● EXCERPT TO READ
■ ■ ■ ■ ■

Unadulterated harmony as in a good marriage; it is excellent also this year. The 50-50 percent mix of Syrah and Merlot. The exciting spiciness of Syrah is made complex by the depth and silkiness of Merlot. Matured in two-year-old, second-filled wooden barrel. An exciting, unisex wine.
It is a companion of red meat - I can imagine it with either one. I made mustard pork chop roasted in one and larded with garlic to accompany it. It is worth trying.
About the Merlot variety:
The Merlot is a wine grape variety of French origin, presumably a natural mutation of the Biturica variety. The first complete description of the variety was done by a Bordeaux wine official in 1784. In Hungary they started growing it from the 1960's and by today it can be considered the country's sixth most widespread red wine grape. The bigger plantations can be found in the Szekszárd, Eger, Villány, Tolna and Balaton wine regions. It owes its development into a general world variety to the fact that it yields relatively easily made a good, reliable quality wine with fruity flavour and soft acids.

■ ■ ■ ■ ■

● RECORDS
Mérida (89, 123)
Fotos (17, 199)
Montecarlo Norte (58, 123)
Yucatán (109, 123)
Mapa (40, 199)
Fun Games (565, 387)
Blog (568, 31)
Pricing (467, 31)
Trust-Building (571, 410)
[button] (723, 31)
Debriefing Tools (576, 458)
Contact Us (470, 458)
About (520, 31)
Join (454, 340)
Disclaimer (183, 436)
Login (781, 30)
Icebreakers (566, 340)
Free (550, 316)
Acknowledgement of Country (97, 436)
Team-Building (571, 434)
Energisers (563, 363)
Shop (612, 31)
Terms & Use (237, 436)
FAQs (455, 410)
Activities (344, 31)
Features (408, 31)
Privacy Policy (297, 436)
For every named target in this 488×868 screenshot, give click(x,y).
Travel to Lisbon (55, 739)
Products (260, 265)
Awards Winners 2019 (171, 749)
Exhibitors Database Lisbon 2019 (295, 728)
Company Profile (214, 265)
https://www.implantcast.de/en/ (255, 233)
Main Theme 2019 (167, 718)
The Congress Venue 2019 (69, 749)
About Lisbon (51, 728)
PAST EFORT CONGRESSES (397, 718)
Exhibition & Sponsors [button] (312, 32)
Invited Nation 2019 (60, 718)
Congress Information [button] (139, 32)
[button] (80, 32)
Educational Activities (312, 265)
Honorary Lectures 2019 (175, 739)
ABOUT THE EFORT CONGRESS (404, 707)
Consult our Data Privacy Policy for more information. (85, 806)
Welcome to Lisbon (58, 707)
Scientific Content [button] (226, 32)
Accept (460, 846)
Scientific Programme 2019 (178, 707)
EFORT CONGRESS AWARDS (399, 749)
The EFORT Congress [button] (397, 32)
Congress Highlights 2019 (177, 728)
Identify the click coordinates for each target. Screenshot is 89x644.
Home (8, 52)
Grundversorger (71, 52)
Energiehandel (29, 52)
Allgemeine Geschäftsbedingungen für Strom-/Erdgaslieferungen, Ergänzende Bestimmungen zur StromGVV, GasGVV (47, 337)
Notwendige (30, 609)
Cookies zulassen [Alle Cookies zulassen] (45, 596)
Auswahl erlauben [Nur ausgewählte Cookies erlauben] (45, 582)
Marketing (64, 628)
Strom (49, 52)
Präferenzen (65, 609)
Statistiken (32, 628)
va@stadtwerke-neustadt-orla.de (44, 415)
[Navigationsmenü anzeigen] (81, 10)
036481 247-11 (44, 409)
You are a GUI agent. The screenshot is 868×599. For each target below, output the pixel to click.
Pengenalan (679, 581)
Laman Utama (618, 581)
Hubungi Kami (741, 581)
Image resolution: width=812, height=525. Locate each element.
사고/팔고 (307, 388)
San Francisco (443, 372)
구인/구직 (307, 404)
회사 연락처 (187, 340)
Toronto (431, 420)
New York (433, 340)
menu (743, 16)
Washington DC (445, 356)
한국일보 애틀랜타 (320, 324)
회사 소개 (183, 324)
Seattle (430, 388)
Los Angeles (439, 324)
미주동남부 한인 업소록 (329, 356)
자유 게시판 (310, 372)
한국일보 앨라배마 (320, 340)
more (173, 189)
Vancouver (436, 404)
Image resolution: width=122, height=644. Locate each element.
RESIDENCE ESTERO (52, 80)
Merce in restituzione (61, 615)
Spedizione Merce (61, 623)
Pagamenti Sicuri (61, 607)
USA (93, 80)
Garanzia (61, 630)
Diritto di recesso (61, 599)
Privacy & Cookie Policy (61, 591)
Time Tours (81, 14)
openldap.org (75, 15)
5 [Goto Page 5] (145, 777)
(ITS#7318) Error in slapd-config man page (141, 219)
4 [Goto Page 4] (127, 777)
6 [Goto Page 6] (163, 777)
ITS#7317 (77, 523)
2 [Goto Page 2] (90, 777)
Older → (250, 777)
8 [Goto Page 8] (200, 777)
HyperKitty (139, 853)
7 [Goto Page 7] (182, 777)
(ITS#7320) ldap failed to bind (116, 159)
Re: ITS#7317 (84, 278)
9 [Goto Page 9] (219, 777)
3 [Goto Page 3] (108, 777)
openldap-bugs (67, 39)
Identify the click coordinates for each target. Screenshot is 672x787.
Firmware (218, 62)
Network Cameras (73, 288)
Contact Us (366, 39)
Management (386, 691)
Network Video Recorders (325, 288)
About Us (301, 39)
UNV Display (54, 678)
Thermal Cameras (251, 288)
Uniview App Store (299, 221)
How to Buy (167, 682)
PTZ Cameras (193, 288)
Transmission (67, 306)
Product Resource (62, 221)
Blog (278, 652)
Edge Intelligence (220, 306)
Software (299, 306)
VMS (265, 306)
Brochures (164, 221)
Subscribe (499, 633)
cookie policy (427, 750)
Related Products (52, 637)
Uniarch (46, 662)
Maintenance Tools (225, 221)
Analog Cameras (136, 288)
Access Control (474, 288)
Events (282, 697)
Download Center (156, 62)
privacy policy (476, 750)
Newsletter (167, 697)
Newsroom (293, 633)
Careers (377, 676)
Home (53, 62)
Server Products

■ ■ ■ ■ ■

● REQUIRED ACTIONS
[A] According to the wine description, when was the first complete description of the Merlot variety made, and by whom?
[B] Write out everything in the wine description from "Unadulterated harmony as" down to "is worth trying.", swapping "pork chop" for "lamb chop".
The material above has nothing to do with the wine description.

● COMPLETE ANSWERS
[A] In 1784, by a Bordeaux wine official.

[B]
Unadulterated harmony as in a good marriage; it is excellent also this year. The 50-50 percent mix of Syrah and Merlot. The exciting spiciness of Syrah is made complex by the depth and silkiness of Merlot. Matured in two-year-old, second-filled wooden barrel. An exciting, unisex wine.
It is a companion of red meat - I can imagine it with either one. I made mustard lamb chop roasted in one and larded with garlic to accompany it. It is worth trying.